司禮監(jiān)在這二十四衙門中排名第一,由掌印大太監(jiān)掌管,內廷權力近乎握于一人之手。
寧帝一心修道,多年不上朝、不理政,就連外廷百官奏本,也要由司禮監(jiān)代為批紅。
因掌印大太監(jiān)將一應事物處理得井井有條,寧帝特賜一樓,并賜名“解煩”,以此來贊許司禮監(jiān)的功勞。
晌午時分,吳秀恭恭敬敬的躬著身子,從罩樓的陰影中倒退出來。
直到陽光照在他身上,那袍子上繡著的紅蟒才終于重新鮮亮起來。
他緩緩松了口氣,直起身子,大步流星的朝鴿房行去。
一路上,所有太監(jiān)遠遠見著他那身蟒袍,便早早跪下行禮,而吳秀目不斜視,連看也沒看一眼。
來到鴿房,他屏退正在清掃鴿籠的小太監(jiān),在一張桌案旁提筆寫下一張紙條。
他審視紙條再三,確認字跡無誤、表達意思無誤,這才小心卷進了細細的竹筒里。
吳秀來到刻有‘洛城’二字的鴿籠前,探手從里面取出一只鴿子來,仔仔細細的將竹筒系在鴿子腿上,于門外將鴿子拋上天空。
他看著鴿子遠去,不知道在想些什么。
一名小太監(jiān)快步走來:“干爹,萬歲爺招您過去,說是黃山那位使徒子道長領著他的大弟子張黎來了。

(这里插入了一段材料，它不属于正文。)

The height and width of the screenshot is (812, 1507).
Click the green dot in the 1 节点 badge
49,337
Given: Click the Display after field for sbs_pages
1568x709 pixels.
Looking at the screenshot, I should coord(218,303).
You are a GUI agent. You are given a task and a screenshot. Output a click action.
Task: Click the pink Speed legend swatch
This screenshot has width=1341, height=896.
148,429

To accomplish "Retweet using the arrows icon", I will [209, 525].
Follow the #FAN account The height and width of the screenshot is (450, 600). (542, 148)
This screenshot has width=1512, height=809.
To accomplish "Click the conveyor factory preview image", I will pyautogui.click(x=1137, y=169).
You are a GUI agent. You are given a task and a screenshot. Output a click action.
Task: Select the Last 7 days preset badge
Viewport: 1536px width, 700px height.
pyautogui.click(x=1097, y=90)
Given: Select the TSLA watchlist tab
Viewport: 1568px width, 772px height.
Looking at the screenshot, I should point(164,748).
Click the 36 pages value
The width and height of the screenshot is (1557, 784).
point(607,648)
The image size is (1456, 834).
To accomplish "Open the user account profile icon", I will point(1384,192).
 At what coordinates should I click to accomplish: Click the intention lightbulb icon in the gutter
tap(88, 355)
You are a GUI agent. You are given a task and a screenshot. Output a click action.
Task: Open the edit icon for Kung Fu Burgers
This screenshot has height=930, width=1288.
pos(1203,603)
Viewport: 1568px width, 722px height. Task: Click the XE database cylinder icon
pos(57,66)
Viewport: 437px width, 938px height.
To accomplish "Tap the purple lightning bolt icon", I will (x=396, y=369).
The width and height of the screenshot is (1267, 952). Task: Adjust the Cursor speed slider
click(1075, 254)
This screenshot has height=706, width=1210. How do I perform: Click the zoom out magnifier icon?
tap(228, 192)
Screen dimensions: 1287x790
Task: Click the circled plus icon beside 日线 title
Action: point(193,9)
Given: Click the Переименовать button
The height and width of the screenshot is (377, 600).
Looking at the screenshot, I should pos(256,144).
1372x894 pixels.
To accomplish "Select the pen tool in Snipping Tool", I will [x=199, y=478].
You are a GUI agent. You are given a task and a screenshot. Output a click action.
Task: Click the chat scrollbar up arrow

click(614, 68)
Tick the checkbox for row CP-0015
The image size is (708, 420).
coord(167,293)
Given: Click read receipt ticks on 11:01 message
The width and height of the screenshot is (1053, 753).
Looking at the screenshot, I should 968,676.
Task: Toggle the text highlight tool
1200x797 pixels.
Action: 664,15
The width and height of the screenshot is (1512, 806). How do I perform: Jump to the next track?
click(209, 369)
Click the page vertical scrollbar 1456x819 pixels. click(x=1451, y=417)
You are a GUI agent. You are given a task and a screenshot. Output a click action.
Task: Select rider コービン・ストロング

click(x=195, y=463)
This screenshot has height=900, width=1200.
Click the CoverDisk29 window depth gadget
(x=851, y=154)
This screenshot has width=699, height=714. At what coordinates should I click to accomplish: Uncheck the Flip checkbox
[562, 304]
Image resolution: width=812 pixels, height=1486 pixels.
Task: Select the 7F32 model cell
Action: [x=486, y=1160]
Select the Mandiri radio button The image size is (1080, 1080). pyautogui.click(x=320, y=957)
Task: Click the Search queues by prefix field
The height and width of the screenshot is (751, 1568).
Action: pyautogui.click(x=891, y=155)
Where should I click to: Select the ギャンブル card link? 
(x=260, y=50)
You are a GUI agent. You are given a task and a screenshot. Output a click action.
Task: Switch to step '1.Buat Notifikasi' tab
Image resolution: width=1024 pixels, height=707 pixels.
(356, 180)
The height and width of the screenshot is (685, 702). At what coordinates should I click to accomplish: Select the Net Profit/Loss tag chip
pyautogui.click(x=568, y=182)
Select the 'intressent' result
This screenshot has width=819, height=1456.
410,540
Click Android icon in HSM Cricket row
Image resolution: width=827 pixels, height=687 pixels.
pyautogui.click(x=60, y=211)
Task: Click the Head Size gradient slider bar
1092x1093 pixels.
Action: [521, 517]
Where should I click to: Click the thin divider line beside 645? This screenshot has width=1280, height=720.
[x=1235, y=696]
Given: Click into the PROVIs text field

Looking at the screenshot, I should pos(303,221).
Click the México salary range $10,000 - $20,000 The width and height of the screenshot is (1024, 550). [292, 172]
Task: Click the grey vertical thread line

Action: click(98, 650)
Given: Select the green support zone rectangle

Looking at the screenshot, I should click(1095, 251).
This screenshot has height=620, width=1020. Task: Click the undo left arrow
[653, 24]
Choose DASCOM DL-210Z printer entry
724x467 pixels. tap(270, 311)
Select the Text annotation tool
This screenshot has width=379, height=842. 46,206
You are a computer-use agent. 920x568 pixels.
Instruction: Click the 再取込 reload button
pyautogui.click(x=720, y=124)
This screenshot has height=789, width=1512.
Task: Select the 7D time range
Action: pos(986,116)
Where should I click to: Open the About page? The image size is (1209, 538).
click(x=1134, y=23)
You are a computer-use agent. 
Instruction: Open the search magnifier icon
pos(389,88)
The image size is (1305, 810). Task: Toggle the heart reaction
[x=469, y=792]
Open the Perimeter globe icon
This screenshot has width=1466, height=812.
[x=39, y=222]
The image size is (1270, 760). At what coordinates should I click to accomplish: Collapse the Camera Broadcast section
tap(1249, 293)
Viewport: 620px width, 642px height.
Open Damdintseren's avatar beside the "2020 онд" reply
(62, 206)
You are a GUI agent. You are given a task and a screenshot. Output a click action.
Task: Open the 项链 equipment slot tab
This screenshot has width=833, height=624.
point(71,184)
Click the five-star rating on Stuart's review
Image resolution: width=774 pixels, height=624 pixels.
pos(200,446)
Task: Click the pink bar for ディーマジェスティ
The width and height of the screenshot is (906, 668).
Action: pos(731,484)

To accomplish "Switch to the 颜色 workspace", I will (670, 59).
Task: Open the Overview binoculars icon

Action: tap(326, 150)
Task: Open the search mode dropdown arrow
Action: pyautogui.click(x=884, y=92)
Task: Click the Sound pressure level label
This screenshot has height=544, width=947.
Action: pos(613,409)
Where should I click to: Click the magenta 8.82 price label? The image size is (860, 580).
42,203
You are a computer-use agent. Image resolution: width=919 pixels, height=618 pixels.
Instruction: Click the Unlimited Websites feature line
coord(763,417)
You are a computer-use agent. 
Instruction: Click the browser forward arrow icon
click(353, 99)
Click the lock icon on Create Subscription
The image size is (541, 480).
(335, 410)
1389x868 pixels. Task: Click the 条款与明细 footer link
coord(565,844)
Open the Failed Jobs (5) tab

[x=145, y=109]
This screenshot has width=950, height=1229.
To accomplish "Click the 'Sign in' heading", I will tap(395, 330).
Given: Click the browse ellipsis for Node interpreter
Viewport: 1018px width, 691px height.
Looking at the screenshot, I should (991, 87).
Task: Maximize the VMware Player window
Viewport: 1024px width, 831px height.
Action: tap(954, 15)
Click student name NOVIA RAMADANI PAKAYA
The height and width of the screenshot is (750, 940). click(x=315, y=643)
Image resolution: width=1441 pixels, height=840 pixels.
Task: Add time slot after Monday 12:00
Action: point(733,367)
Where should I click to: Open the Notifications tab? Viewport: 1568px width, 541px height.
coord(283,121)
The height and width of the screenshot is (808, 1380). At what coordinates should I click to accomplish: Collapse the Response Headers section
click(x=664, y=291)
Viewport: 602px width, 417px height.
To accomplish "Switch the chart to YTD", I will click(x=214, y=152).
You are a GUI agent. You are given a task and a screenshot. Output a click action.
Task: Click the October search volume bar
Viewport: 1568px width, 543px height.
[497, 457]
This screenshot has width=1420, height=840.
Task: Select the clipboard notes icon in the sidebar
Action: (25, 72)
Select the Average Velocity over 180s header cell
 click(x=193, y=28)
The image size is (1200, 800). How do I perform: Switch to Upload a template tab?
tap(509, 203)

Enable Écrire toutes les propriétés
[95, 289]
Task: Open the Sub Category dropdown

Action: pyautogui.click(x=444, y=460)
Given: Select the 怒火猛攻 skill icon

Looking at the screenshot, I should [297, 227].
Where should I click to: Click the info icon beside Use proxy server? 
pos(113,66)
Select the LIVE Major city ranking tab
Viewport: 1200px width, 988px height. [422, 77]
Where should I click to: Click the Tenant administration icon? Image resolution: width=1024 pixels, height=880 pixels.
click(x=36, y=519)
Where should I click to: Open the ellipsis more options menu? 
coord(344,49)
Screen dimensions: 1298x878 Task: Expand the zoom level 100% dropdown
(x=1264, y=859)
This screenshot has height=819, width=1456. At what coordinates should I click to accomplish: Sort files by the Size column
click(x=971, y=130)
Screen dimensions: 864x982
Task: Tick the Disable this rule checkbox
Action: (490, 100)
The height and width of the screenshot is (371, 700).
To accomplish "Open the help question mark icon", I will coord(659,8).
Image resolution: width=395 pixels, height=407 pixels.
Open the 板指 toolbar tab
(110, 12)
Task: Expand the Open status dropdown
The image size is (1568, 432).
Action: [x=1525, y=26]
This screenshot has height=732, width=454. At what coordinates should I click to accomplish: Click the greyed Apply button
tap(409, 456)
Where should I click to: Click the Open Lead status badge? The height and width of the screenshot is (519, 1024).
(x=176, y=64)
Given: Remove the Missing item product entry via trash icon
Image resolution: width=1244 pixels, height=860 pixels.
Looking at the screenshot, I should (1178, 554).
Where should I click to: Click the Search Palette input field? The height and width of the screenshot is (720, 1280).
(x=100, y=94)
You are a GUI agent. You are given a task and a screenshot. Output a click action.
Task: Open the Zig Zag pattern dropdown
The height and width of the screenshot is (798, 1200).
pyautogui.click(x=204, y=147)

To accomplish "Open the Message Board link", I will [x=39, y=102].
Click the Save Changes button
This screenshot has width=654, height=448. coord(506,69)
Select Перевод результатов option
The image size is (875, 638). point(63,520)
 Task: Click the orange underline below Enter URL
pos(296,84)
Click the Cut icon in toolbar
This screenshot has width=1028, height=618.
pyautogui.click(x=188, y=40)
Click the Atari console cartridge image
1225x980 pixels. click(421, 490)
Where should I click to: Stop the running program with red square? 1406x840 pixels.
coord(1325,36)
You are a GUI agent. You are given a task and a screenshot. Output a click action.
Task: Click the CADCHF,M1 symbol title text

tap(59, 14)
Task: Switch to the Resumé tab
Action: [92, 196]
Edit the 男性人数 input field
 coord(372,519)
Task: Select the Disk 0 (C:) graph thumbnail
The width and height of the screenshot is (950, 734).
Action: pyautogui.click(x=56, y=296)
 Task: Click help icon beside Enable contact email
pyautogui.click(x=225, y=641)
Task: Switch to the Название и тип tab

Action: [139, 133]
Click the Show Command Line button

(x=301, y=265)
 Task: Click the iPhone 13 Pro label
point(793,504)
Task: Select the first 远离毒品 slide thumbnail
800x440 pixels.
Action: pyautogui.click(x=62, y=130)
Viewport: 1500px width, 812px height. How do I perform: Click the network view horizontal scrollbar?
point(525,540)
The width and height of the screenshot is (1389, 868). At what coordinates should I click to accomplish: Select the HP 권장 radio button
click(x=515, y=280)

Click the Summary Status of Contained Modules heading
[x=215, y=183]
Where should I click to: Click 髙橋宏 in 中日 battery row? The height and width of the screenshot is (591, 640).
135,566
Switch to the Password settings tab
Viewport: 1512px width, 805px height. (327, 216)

”
吳秀點點頭:“知道了。”
他看著鴿子飛上天空,在皇城上繞了一圈,這才往南飛去,吳秀出神道:“天上的鳥兒真自由啊。”
小太監(jiān)趕忙訕笑:“干爹您何必羨慕一只鳥兒,待您取而代之,便是一人之下,萬人之上,可比它自由多了呢。”
吳秀睨了他一眼,眼神明明古井無波,卻讓小太監(jiān)心里一抖:“干爹,我說錯話了。”
“下次再犯,滾去柴碳局劈柴,”吳秀拎起袍擺跨過門檻,快速往西苑仁壽宮趕去。
卻見天上那只灰色的鴿子,先飛出這偌大的紫禁城,又飛出京畿之地,飛過云層與平原,飛過江河與山巒。
第一天夜里,鴿子在鶴壁的鴿籠驛站歇腳。
第二天便直奔南方,最終在第三天清晨,飛到洛城一座小小院子里。
院內,正有黑衣密諜一處沙盤前,沙盤上赫然是劉家大院與劉家祖墳的地形。
此時,云羊見到天空盤旋的鴿子,抓著一把玉米抬起手來,鴿子扇動著翅膀落在他手心里。
“皎兔!京城來信了,”云羊喊道。
皎兔在里面應了一聲:“快拆開看看內相大人說了啥。”
云羊拆掉火漆,取出信紙來:“又是吳秀代為傳話,我認得他的字跡……吳秀說,讓我們自行決定要不要調解煩衛(wèi)去開棺驗尸。”
皎兔走出來,靠在門框上:“煩死了,這要出事了,咱倆就是替罪羊。怎么辦,還要不要動手?”
“內相大人沒有阻止,便是希望我們動手。只是,成了我們便是大功一件,不成的話……最輕的也是發(fā)配嶺南,”云羊站在院子里思索道。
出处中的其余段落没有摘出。